As an employee of a gym during January, I am bearing witness to those initial efforts of tackling idealistic New Years Resolutions. More people then ever are busting through the doors ready to shed last year’s baggage. I walk down the halls catching bits of conversations about how someone is resolving to eat less chocolate or drink less wine. Perhaps a person wants to finally cook dinner instead of repeatedly stopping for take-out, start attending church regularly again, or make it on time for appointments. It seems that once the clock strikes midnight people explode with optimism and excitement over the chance to reinvent, to straighten the kinks from the inside out. And yet, as we reach the end of this first month of 2012, I wonder how many of us are already feeling like failures in the race against ourselves.
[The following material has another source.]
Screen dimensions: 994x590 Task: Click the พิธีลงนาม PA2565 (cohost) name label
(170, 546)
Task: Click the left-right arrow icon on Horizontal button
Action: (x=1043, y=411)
In the church, we have entered the season of Epiphany. The basic meaning of the word epiphany is “to show,” “to make known,” or “to reveal.” It is a manifestation of Jesus as the Lord and King. It is very fitting that many of us choose this time to look inside ourselves to see what God may be trying to reveal. But are we looking deep enough? If we look beyond the easy fixes, the diets, to do lists, and strategic plans, we find our souls desperately in need of nourishment. What if we simply resolved to love? What if we resolved to love in the long, stressful lines along life’s journeys: the grocery store, the bank, the highways? What if we resolved to love in the heat of an argument, the moment we lose what we thought was ours, the instant that someone lets us down? What if we stopped ourselves before we spoke, realizing what the other person might be feeling? In this altered state, we would surely find the blueprint of our lives unfolding in a much different way.
Cloaked in the pale light of winter’s dawn, we take our first steps of the new year and the enlightening season of Epiphany. Let us not send ourselves into dizzying guilt trips over failed attempts at lofty goals. This year, let us measure ourselves by the way we encounter others in those overlooked moments that ultimately form our lives. Let us resolve to love.